**EXERCISE INSTRUCTIONS**
Print out the entries from the line containing "You are a computer-use agent. Screen dimensions: 1432x662" through the last line, exactly, and print nothing else. Pictures are not copied.

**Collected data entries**
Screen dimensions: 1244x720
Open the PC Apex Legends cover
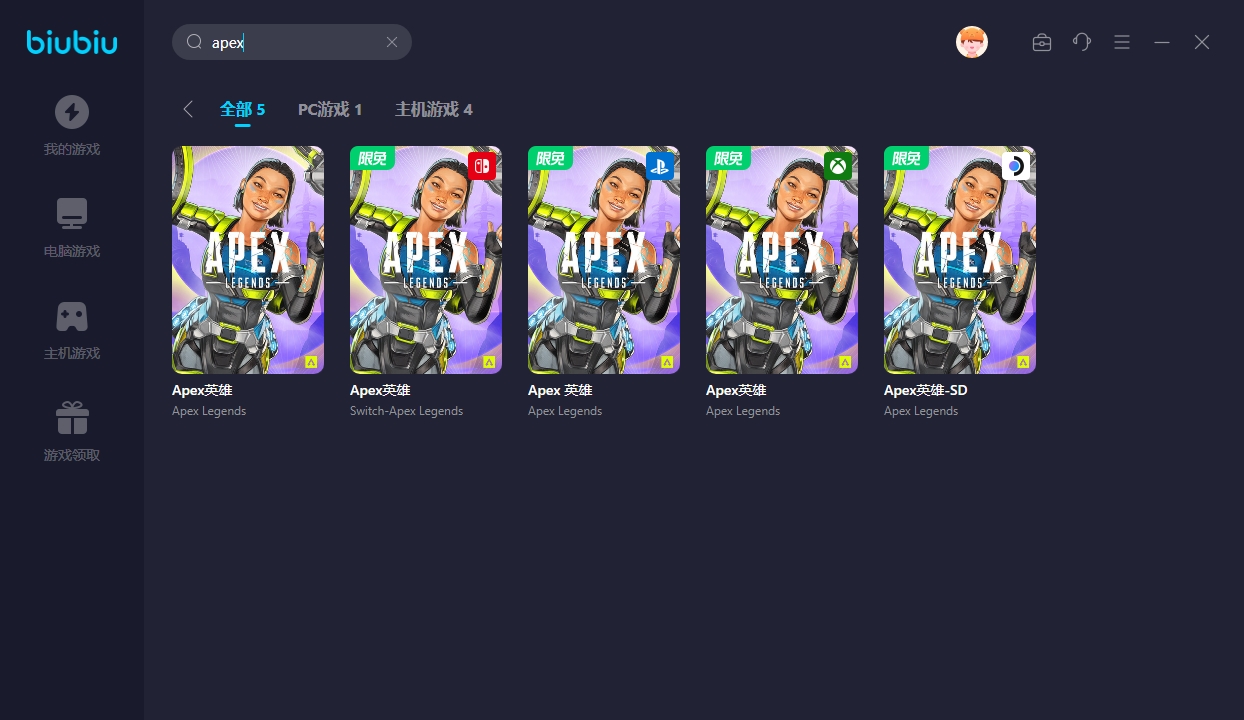coord(248,260)
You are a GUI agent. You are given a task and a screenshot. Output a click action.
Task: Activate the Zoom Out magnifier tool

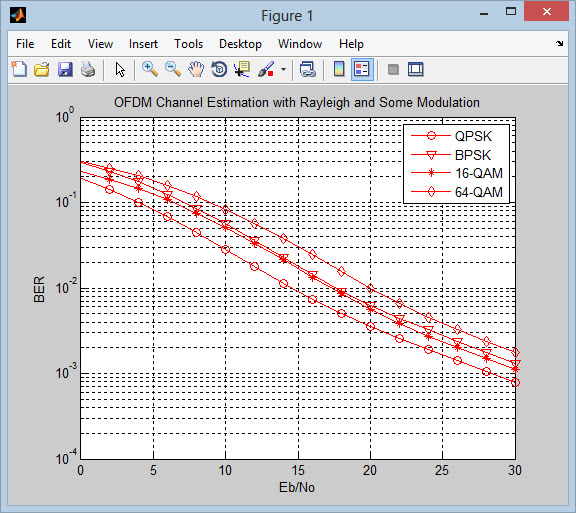click(x=173, y=69)
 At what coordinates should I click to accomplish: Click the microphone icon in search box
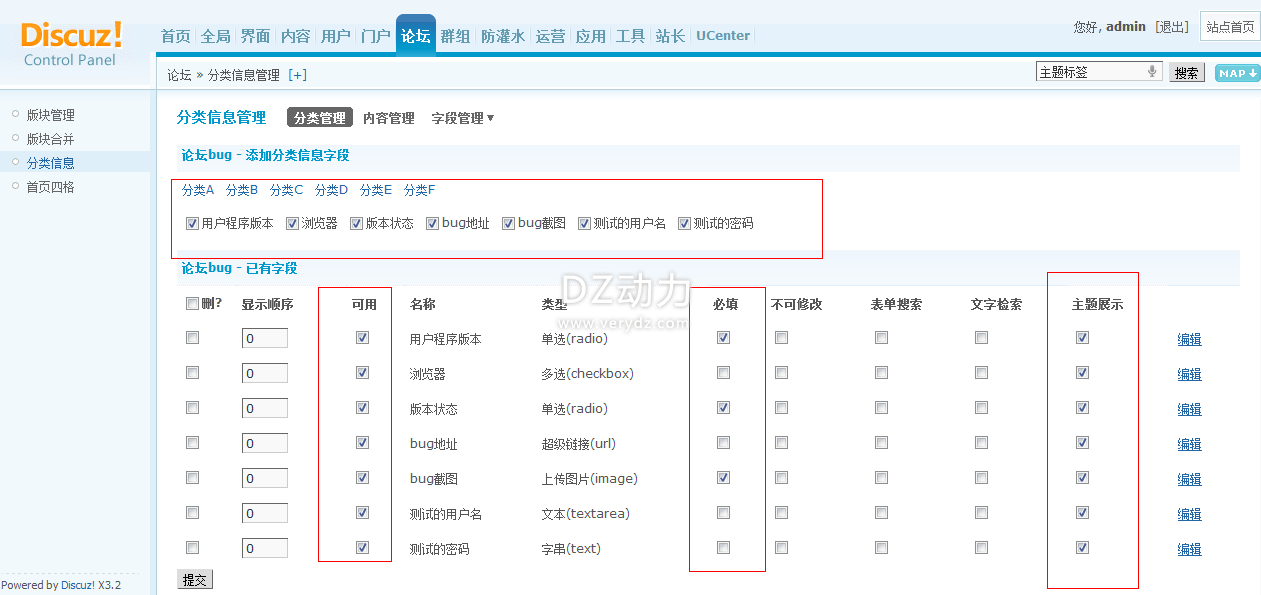pyautogui.click(x=1152, y=72)
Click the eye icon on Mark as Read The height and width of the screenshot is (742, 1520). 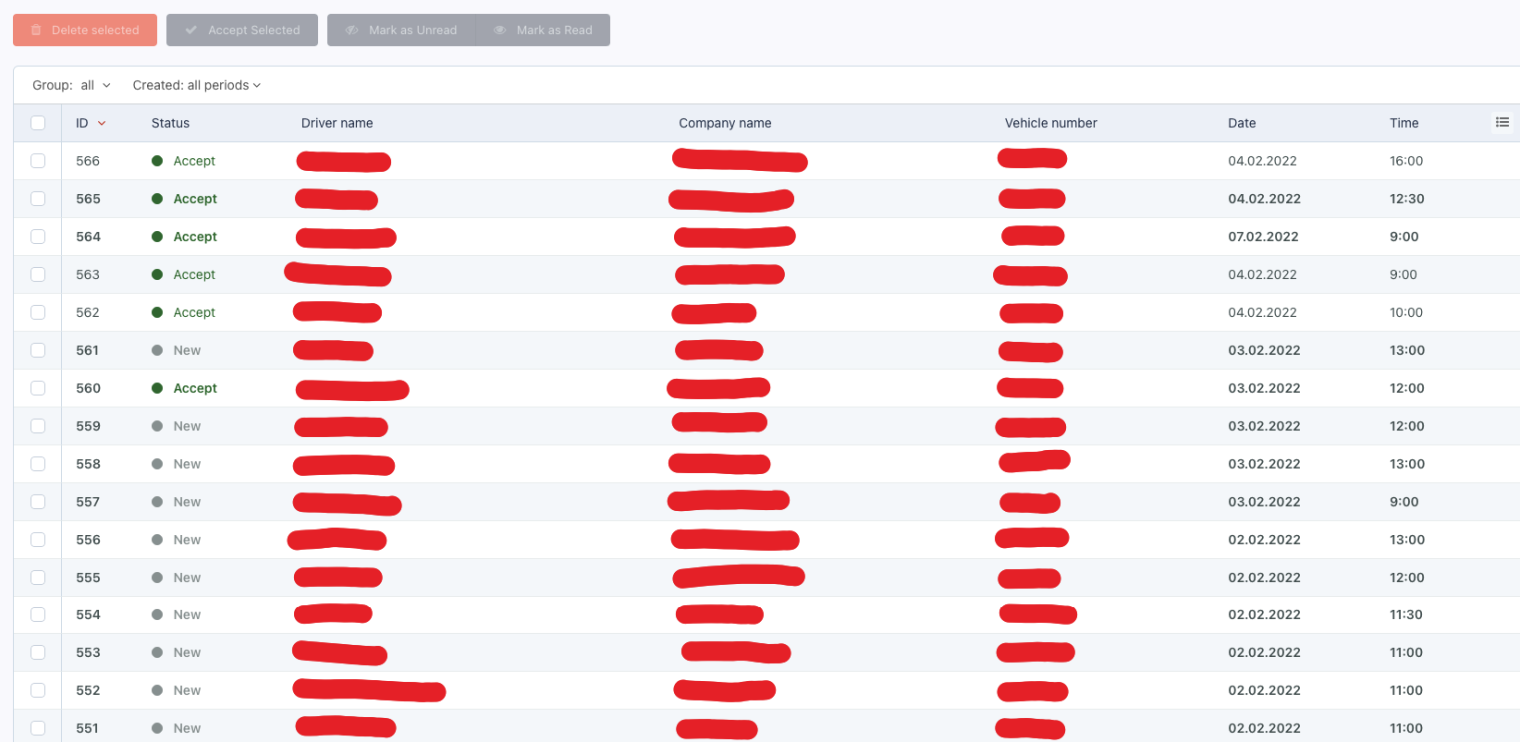(500, 30)
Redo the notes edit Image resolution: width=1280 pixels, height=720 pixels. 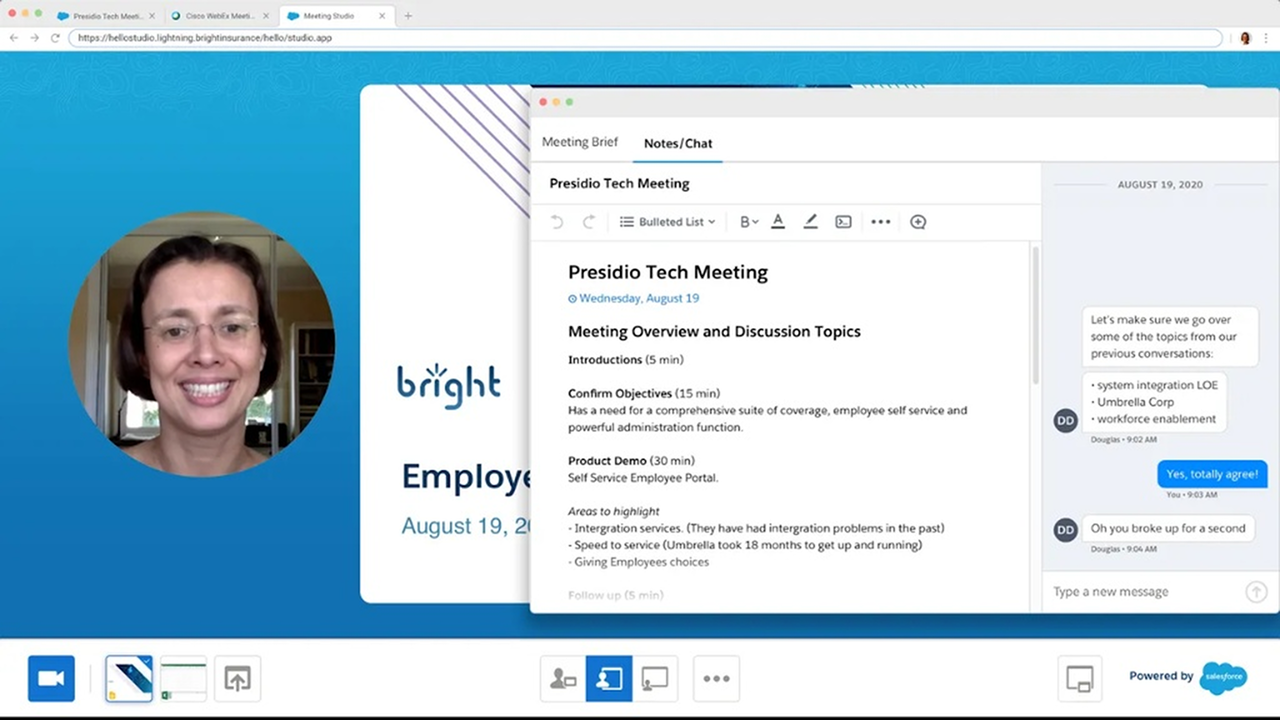pyautogui.click(x=589, y=222)
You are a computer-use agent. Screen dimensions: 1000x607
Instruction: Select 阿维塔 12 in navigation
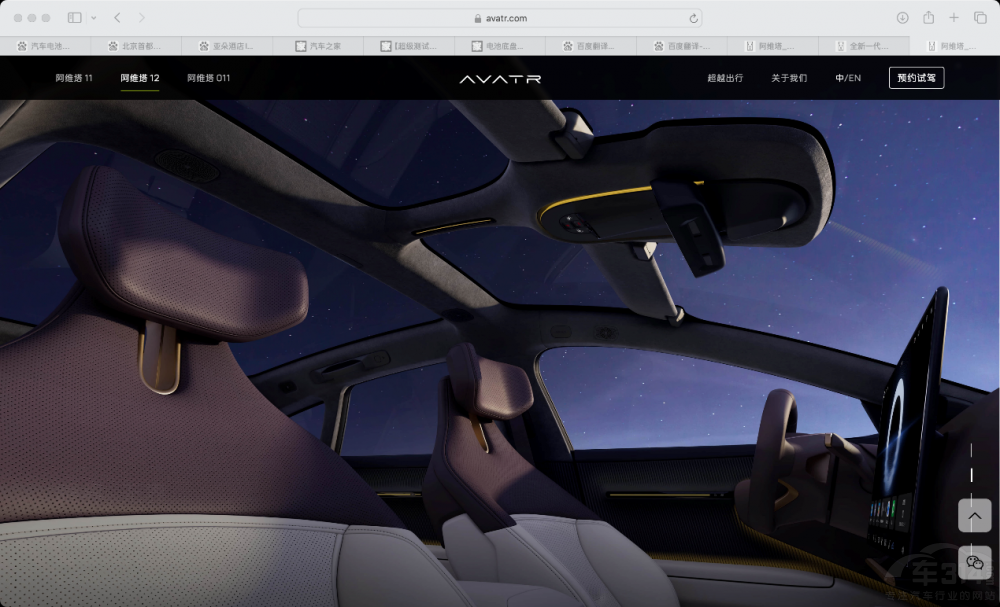(x=140, y=78)
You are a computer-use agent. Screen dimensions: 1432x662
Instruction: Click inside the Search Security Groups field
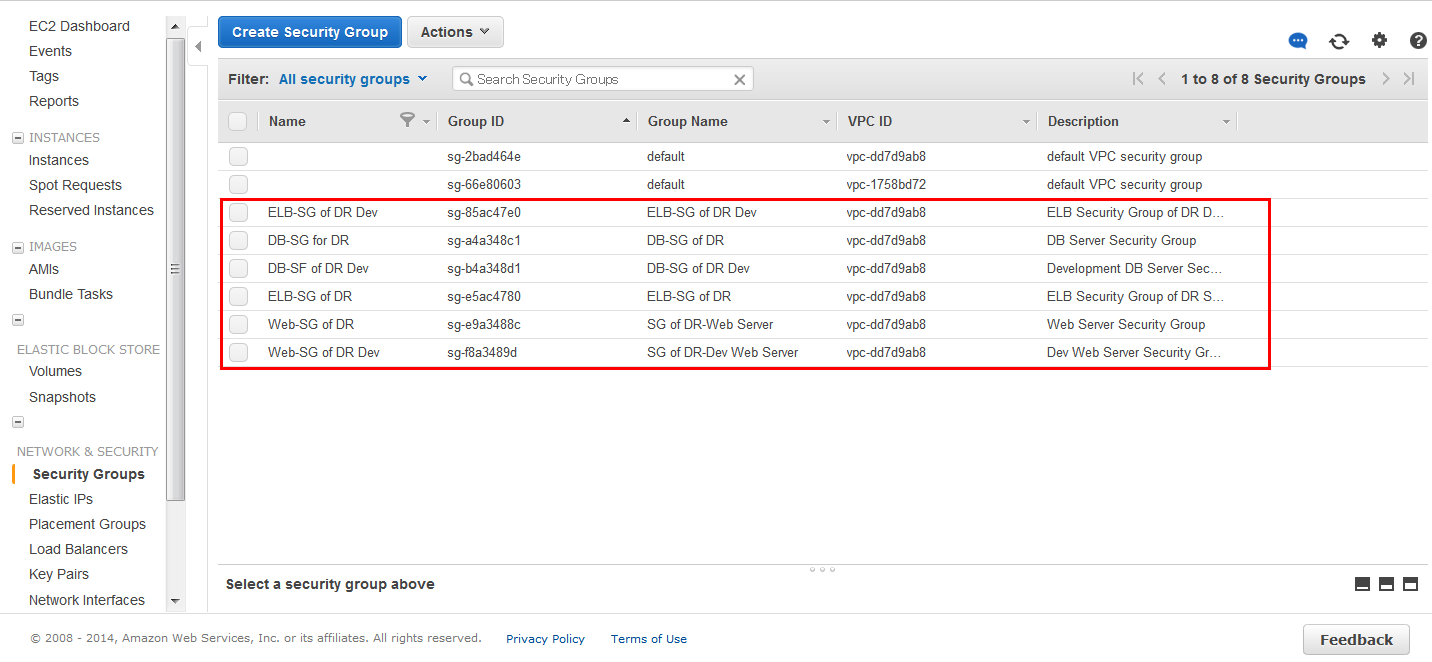coord(590,78)
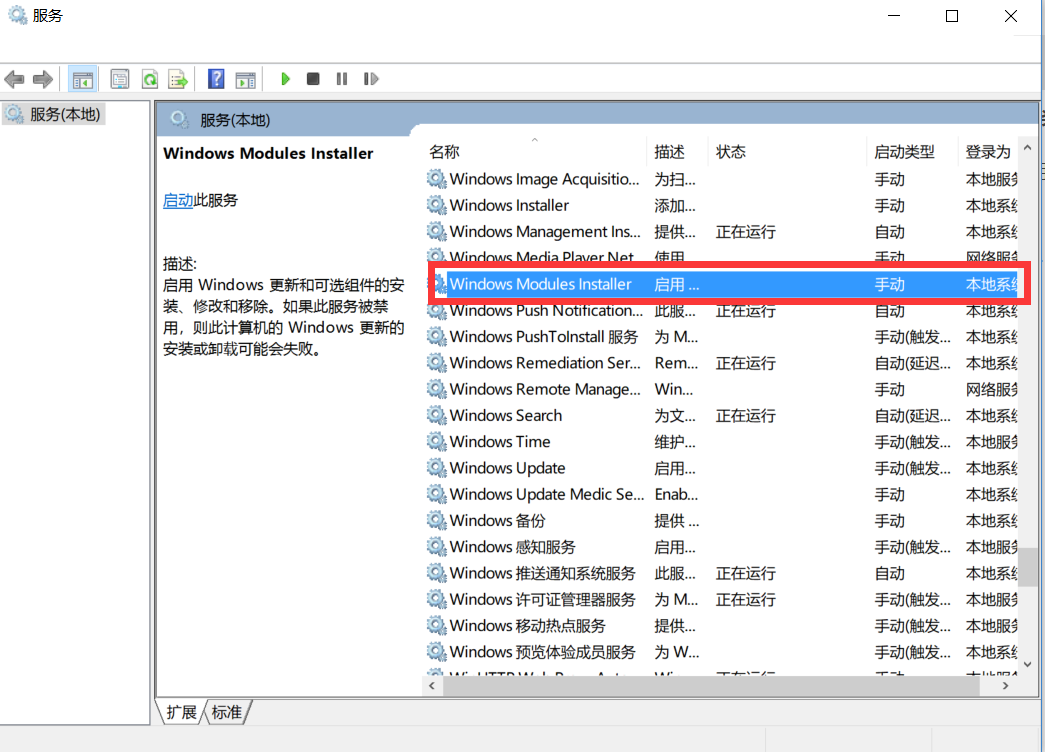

**RESPONSE TO THIS TASK**
You are a computer-use agent. Screen dimensions: 1432x662
Instruction: Click inside the Search Security Groups field
coord(590,78)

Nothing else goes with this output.